··· PROVIDED PASSAGE
# Ukrainian Tribute from the Met tonight



## nina foresti (Mar 11, 2014)

Did anyone happen to tune into this beautiful tribute in solidarity to the Ukrainian plight?
Lise Davidsen sounded wonderful in Strauss' 4 Songs over the airwaves but am curious to know what she was like in house.
It was a touching performance and I am grateful to the Met for presenting it.


----------



## Woodduck (Mar 17, 2014)

Wasn't aware of it. Glad they did it. If they'd asked me I'd have sung too (at home, sotto voce and transposing all the high notes down an octave).


----------



## Monsalvat (11 mo ago)
······
··· LISTED RECORDS
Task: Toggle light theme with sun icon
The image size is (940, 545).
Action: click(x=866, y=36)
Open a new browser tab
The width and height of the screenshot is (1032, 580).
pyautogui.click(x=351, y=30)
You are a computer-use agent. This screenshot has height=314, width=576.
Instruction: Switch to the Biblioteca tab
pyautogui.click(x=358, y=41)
······
··· LISTED RECORDS
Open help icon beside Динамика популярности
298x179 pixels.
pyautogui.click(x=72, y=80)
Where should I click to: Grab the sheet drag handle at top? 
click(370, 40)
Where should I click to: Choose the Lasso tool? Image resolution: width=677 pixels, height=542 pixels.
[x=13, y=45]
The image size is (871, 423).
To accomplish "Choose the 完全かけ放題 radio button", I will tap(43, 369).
······
-- WRITTEN INSTRUCTION A --
Answer these questions about the forum thread on the Met's Ukrainian tribute:
(i) Which singer does nina foresti name, and what piece did that singer perform?
(ii) Where, how, and in what way would Woodduck have sung if asked?
(iii) On what date did Woodduck post?
-- WRITTEN INSTRUCTION B --
Resume the forum thread about the Met's Ukrainian tribute from its last line, and write the post that comes next.

-- EXPECTED ANSWER A --
(i) Lise Davidsen, who sang Strauss' 4 Songs.
(ii) At home, sotto voce, with all the high notes transposed down an octave.
(iii) Mar 17, 2014.

-- EXPECTED ANSWER B --
Also heard it over the Internet through the Met's website. Refreshing to hear Barber's Adagio for Strings played well without being overdone; it's not a piece I would normally listen to of my own volition but they impressed me. Davidsen sounds a lot different in person from my experience. The general color can be captured pretty well, but when she wants her voice to get "big," it really hits you differently. I sort of wish she would use less vibrato in the _Four Last Songs_ but it's an artistic preference of mine for this particular work, not anything technical. If anyone wants to hear her _Four Last Songs_, she recorded them with Esa-Pekka Salonen and the Philharmonia Orchestra in her debut album on Decca (recorded in 2018, released in 2019). The performance was also apparently broadcast on Ukrainian public radio, which hopefully brought some people there solace or at least solidarity.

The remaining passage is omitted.